# What you need to do:
Could you set down exactly the lines of the data below, starting at the one that holds "Given: Select the 显示相对光谱 radio button" and ending at the one that holds "Expand the Analytics", both included, and only those?

# Recorded data:
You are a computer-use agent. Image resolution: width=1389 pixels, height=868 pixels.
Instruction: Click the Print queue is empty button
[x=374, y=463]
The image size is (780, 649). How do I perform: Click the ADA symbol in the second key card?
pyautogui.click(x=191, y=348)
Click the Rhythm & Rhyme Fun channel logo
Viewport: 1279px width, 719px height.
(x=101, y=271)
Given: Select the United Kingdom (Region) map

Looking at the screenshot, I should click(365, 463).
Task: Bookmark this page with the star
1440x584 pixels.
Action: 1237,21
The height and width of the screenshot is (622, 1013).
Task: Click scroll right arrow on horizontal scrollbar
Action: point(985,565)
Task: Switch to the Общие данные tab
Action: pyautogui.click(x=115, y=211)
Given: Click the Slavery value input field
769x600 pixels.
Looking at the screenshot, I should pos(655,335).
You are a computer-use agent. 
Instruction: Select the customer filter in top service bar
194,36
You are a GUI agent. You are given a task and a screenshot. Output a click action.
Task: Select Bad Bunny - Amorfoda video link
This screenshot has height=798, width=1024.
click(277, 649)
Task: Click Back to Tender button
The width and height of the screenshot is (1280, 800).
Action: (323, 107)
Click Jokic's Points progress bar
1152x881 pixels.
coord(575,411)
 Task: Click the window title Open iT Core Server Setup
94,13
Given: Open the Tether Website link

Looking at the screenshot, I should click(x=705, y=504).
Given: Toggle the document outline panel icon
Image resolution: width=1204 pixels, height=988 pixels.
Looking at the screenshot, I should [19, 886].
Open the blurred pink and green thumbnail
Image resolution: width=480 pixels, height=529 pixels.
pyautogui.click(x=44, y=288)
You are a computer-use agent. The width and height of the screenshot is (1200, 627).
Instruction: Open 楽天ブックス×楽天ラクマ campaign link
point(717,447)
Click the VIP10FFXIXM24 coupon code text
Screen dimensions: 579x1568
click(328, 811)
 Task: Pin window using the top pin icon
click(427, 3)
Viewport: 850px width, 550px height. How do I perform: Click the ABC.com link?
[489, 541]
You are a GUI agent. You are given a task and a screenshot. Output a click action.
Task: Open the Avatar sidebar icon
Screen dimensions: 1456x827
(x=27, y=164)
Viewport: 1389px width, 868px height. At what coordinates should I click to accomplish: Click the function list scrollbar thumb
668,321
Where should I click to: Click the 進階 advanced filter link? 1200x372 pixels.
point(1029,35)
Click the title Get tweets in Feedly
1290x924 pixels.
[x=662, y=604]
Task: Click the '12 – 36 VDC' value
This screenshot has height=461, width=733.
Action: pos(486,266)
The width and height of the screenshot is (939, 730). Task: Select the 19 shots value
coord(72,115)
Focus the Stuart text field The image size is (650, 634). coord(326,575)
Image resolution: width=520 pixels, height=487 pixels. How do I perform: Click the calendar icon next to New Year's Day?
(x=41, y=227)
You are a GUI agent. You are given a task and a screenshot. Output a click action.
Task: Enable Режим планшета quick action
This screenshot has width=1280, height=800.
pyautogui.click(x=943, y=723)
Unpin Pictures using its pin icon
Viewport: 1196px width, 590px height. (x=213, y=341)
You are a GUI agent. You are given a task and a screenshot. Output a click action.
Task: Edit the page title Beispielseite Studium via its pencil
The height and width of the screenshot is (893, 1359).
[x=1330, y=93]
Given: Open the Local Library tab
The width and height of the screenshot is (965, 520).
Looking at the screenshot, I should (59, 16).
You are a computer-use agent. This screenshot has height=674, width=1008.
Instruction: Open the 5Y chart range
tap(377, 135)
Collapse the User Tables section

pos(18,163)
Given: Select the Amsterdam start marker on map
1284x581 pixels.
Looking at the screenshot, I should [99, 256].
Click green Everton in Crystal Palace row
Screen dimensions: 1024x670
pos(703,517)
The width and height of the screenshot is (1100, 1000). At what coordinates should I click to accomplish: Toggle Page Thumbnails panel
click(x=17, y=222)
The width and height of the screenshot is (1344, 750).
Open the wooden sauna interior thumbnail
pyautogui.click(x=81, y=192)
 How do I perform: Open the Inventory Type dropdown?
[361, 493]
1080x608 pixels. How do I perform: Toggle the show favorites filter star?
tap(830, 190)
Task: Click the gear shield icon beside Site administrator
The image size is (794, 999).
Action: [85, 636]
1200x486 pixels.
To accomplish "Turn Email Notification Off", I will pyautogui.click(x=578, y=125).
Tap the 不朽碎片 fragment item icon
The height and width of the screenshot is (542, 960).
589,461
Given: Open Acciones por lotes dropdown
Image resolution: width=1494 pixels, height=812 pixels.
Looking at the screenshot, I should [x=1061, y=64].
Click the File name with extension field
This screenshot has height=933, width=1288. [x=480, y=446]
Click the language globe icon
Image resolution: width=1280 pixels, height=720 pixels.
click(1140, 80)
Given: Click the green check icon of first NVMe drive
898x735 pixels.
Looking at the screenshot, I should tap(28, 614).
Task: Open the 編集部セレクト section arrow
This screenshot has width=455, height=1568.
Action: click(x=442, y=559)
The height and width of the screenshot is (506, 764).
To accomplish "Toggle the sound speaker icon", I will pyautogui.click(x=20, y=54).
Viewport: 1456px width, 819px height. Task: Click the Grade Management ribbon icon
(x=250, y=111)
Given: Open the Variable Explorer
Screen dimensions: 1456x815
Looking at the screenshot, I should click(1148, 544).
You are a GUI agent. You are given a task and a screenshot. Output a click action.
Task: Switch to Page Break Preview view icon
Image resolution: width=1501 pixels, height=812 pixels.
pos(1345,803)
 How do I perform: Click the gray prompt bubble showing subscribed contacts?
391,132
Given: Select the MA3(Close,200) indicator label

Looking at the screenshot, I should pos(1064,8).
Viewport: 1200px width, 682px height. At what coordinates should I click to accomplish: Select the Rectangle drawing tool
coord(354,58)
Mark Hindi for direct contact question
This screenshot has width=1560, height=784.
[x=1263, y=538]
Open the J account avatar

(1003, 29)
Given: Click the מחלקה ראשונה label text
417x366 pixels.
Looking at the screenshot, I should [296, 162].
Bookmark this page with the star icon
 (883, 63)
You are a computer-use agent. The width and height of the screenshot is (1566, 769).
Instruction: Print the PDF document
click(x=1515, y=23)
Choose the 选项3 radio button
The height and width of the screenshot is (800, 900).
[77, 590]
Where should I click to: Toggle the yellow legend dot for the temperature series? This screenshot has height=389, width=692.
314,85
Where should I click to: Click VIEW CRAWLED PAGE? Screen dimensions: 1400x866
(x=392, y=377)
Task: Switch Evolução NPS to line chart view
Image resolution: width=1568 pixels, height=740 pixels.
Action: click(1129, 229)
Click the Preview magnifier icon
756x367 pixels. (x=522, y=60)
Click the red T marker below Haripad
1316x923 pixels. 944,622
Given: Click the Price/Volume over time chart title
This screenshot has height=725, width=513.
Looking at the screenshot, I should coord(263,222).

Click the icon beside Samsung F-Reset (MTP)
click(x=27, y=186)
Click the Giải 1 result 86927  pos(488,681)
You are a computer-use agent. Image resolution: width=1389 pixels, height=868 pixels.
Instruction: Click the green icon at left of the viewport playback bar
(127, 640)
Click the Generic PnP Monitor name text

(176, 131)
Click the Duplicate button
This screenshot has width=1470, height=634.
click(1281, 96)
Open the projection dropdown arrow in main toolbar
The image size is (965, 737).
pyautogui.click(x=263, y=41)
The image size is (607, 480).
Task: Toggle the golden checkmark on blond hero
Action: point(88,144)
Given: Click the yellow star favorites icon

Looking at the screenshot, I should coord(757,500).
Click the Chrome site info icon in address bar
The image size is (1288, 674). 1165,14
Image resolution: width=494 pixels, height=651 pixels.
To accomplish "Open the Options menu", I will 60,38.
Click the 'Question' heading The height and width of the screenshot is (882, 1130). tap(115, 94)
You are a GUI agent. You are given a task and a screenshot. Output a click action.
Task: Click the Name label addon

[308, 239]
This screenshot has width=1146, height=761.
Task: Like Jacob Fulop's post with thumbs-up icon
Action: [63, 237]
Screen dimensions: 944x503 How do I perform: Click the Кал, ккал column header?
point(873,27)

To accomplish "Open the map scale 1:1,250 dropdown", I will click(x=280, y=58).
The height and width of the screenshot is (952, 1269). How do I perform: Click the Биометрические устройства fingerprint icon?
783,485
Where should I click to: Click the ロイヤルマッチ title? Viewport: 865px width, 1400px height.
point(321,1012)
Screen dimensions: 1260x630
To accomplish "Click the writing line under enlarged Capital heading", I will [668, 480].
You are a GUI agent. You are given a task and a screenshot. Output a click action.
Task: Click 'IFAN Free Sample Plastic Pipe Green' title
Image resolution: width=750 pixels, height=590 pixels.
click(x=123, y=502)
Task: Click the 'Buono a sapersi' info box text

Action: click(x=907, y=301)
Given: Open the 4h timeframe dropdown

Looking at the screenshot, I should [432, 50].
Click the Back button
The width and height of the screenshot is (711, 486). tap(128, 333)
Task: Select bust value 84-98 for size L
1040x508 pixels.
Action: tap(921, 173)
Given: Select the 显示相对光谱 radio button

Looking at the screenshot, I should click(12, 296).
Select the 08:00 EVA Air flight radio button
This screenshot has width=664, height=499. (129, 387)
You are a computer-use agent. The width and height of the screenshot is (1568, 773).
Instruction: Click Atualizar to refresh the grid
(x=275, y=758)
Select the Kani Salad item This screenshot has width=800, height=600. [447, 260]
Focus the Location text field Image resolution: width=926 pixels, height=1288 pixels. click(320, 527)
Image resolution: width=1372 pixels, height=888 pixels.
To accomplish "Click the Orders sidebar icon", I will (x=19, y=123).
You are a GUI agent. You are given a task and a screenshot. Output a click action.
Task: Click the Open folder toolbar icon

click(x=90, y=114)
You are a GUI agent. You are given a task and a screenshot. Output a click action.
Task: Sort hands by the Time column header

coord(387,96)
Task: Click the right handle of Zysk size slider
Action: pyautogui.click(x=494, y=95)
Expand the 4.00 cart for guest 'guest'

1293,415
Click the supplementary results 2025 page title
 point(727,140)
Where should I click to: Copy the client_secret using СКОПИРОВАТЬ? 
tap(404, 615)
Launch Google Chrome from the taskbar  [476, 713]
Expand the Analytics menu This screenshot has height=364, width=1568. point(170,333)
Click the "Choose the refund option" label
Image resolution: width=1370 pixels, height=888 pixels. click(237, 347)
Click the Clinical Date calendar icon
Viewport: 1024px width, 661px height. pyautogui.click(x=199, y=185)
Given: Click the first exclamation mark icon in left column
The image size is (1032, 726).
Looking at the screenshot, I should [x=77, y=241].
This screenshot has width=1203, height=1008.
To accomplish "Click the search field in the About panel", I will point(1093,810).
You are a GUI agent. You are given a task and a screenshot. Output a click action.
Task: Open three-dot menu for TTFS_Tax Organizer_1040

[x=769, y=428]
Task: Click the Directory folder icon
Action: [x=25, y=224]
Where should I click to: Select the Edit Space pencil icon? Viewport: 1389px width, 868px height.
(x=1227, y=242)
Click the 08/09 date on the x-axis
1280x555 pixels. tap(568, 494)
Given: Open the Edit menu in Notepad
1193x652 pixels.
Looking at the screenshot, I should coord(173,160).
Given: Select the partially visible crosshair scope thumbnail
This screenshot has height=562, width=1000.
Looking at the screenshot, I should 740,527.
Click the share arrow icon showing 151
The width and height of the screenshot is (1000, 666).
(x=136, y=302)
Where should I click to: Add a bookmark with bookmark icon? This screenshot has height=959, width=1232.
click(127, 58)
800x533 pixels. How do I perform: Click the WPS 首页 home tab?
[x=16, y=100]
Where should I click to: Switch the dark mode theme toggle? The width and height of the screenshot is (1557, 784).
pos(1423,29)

# Result of the exercise:
Given: Select the 显示相对光谱 radio button

Looking at the screenshot, I should click(12, 296).
Select the 08:00 EVA Air flight radio button
This screenshot has width=664, height=499. (129, 387)
You are a computer-use agent. The width and height of the screenshot is (1568, 773).
Instruction: Click Atualizar to refresh the grid
(x=275, y=758)
Select the Kani Salad item This screenshot has width=800, height=600. [447, 260]
Focus the Location text field Image resolution: width=926 pixels, height=1288 pixels. click(320, 527)
Image resolution: width=1372 pixels, height=888 pixels.
To accomplish "Click the Orders sidebar icon", I will (x=19, y=123).
You are a GUI agent. You are given a task and a screenshot. Output a click action.
Task: Click the Open folder toolbar icon

click(x=90, y=114)
You are a GUI agent. You are given a task and a screenshot. Output a click action.
Task: Sort hands by the Time column header

coord(387,96)
Task: Click the right handle of Zysk size slider
Action: pyautogui.click(x=494, y=95)
Expand the 4.00 cart for guest 'guest'

1293,415
Click the supplementary results 2025 page title
 point(727,140)
Where should I click to: Copy the client_secret using СКОПИРОВАТЬ? 
tap(404, 615)
Launch Google Chrome from the taskbar  [476, 713]
Expand the Analytics menu This screenshot has height=364, width=1568. point(170,333)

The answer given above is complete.